Fake Android Antivirus Served via Twitter Spam

Security researchers warn that Twitter is being flooded with shady looking posts that contain links to websites hosted on .tk domains. These websites hide malicious elements that target not only PC users, but also Android owners.

GFI Labs experts report that while PC users are served broken .jar files, Android customers are tricked into installing a fake antivirus application whose icon replicates the one of products provided by Kaspersky.

So let’s take a look at how these schemes work.

First, the cybercriminals post tweets in Russian or English that advertise all sorts of materials, mainly adult content. All the tweets contain a link to a site such as “good-graft.tk.”

Once clicked, the links open a Russian site that’s designed for both smartphone and computer owners. Depending on the device from which the website is accessed, the potential victim is served a file called VirusScanner.jar (for PC), or VirusScanner.apk (for Android).

As mentioned before, experts revealed that the .jar file seems to be broken, since an error is displayed when it is executed. However, this may change at any time, so internauts should be wary when presented with such an element.

VirusScanner.apk is a rogue antivirus application which displays the Kaspersky logo when it is installed.

Identified as Trojan.Android.Generic.a by GFI’s VIPRE Mobile Security, the piece of malware reveals its true purpose during the installation process when it asks permission to access phone calls, messages and even services that cost money.

We strongly advise you to refrain from clicking on links contained in Twitter posts if they look suspicious.
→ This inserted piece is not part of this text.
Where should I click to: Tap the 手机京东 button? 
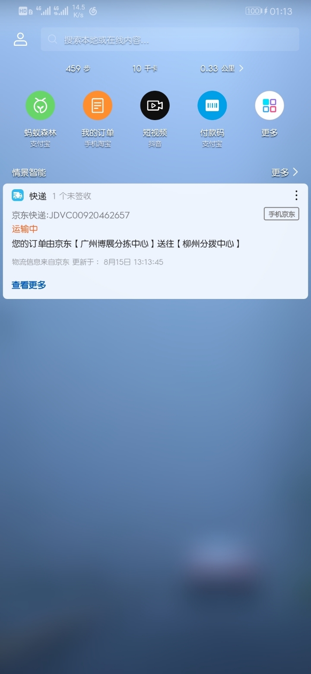[x=282, y=214]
Furthermore, site addresses that end in .tk are usually a good indicator of a malicious plot.

On the other hand, even if you do end up on a shady site, at least make sure you don’t install anything that’s pushed to your device.

Finally, although many argue that mobile threats are not yet so popular, users should learn to treat their smartphones just as they do their computers and install antivirus solutions from legitimate and reputable companies.